Why it matters: Whether baseball is "here to stay" is a lot murkier than it looked a few months ago.
Catch up quick: Both Pinellas County commissioners and St. Petersburg City Council members in July approved plans for a $1.3-billion ballpark and redevelopment of the Historic Gas Plant District, a historically Black neighborhood that was razed decades ago to build the Trop.
- Votes on bonds to finance the deal were delayed by the hurricanes, which also hit the Rays in a more tangible way: Category 3 Milton's powerful winds ripped the roof off the Trop.
- County commissioners were set to vote on the bonds again Oct. 29, but uncertainty over where the Rays would play next season, coupled with hurricane damage that forced reflection of the county's budget priorities, led commissioners to kick the vote down the road again.
What they're saying: That irked team owner Stuart Sternberg, who told the Tampa Bay Times the delay "upended our ballpark agreement" and "sent a clear message that we had lost the county as a partner."
- "The future of baseball in Tampa Bay became less certain after that vote," he told the paper.
Meanwhile, the Nov. 5 election changed the board's makeup.
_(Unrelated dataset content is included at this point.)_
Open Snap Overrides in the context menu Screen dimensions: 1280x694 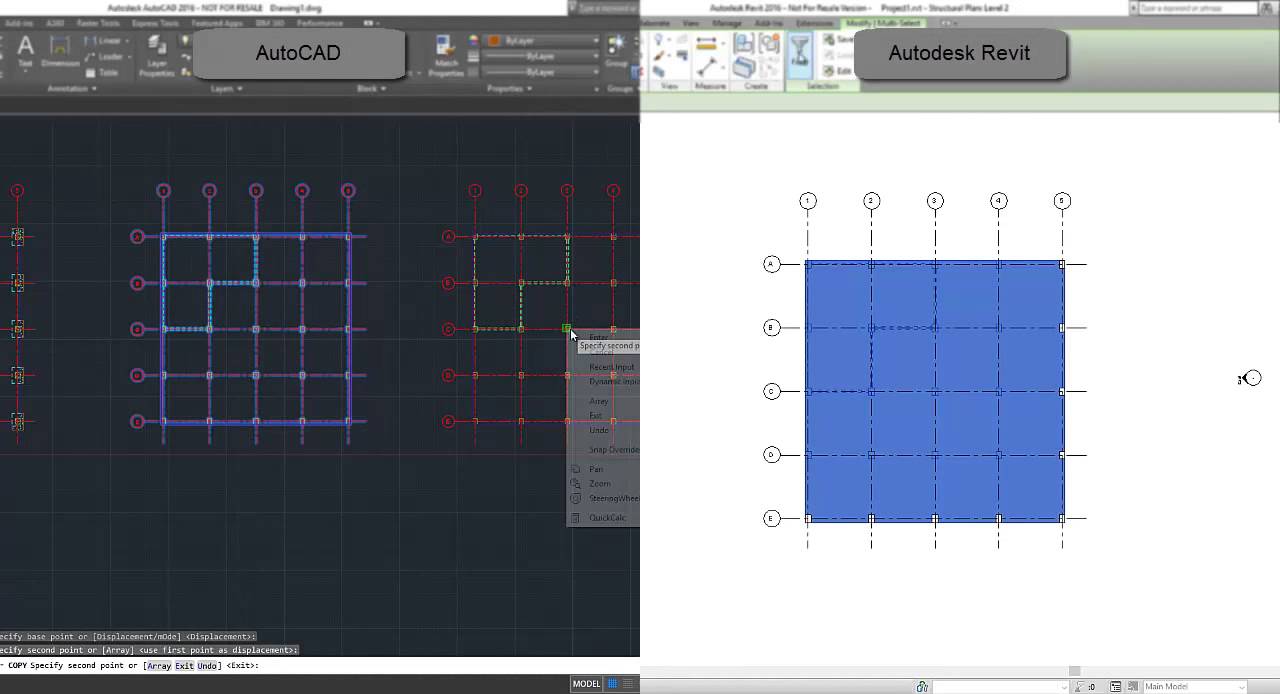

Voters ousted incumbent Charlie Justice, a proponent of the deal. Janet Long, another Rays supporter, retired, leaving her seat up for grabs.
- Taking over their spots on the commission are Chris Scherer and Vince Nowicki, who could join forces with deal skeptics Dave Eggers and Chris Latvala to tank the deal, the Times reported.
Finally, last week, the Rays announced that they would play next season at Steinbrenner Field in Tampa.
- The decision to go with a site across the bay, rather than at stadiums in Clearwater or Dunedin, ruffled some Pinellas County feathers.
What's next: The bond vote goes before the county commission again today, but it will likely be delayed — again.
- "We need to push the vote back," commission chair Kathleen Peters told Axios on Friday. "There's too much information that we still need to look at."
Between the lines: Chief on the county's priority list is revitalizing Pinellas' battered coastline.
- Efforts to add more sand to the beaches through a process known as renourishment have stalled in a stalemate with the federal government, which normally splits the steep cost with the county.
- County officials are planning their own renourishment project, which would cost millions of dollars from the same pot of tourism bed tax dollars that the county's share of the ballpark funding would come from.